Problem requirements
Without pictures, repeat the lines of the entries from the one containing "Uncheck warn on nonexistent display profiles" through the last, both ends included, and nothing else.

Stored items
»»
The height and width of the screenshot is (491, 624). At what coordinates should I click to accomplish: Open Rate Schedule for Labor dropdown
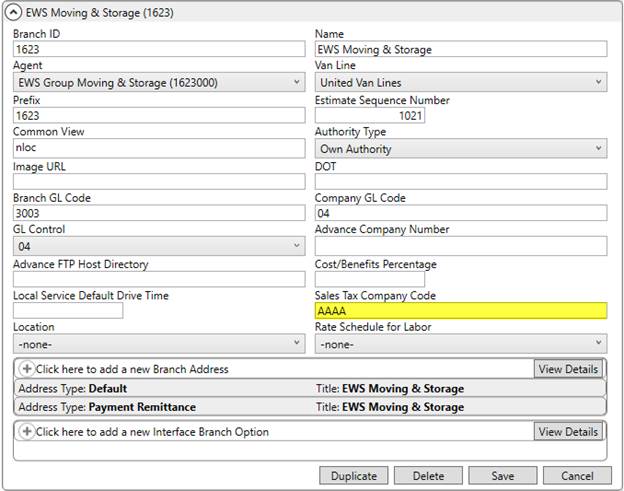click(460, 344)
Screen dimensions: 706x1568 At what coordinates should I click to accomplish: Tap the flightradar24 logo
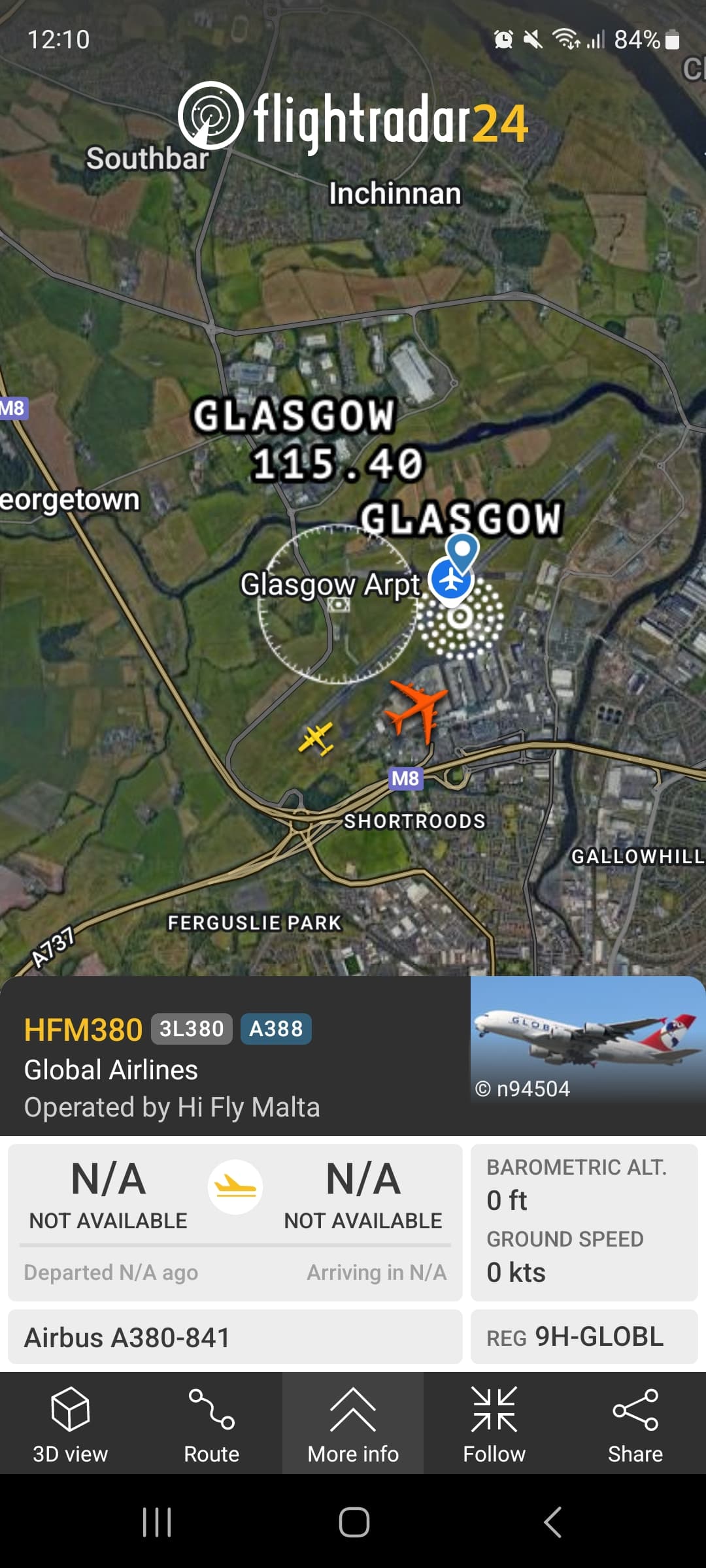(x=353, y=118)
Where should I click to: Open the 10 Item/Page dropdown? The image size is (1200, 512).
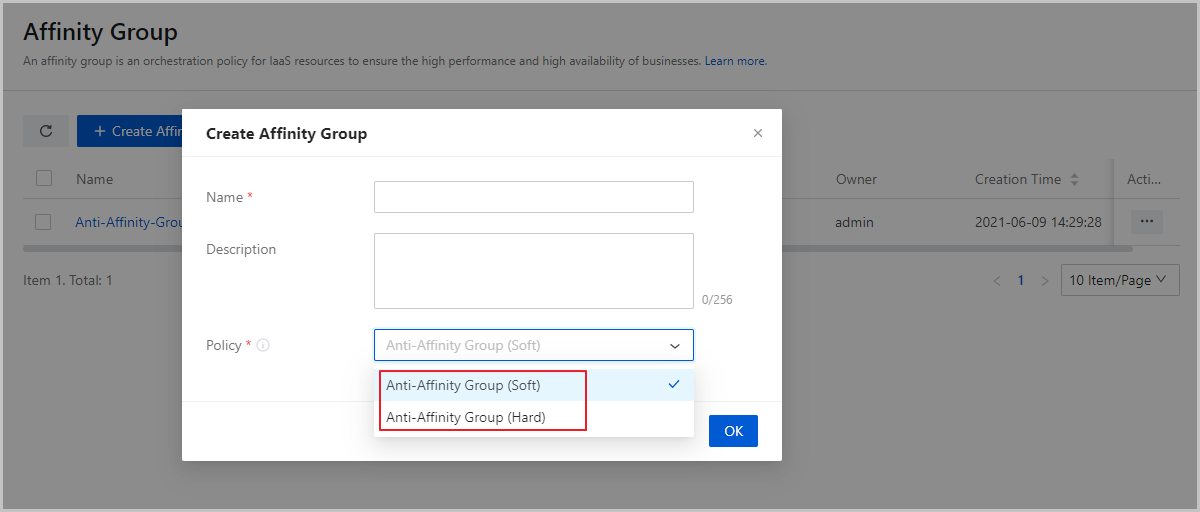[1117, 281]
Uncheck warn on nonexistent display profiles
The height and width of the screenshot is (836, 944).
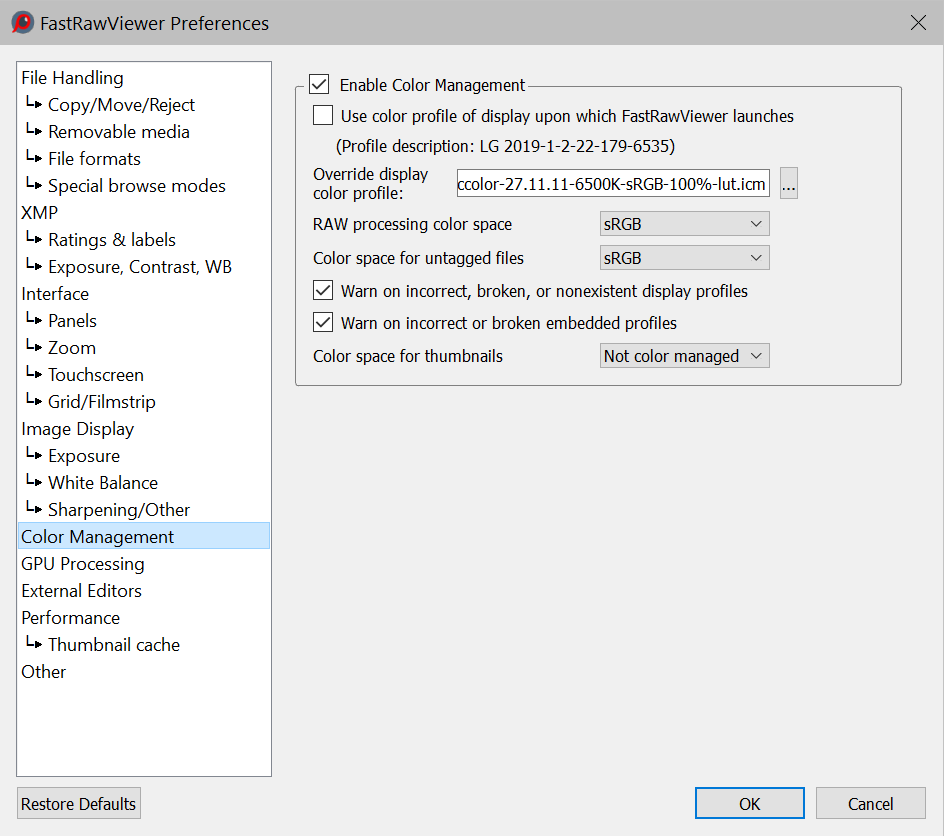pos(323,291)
««
Your response
Uncheck warn on nonexistent display profiles
The height and width of the screenshot is (836, 944).
pos(323,291)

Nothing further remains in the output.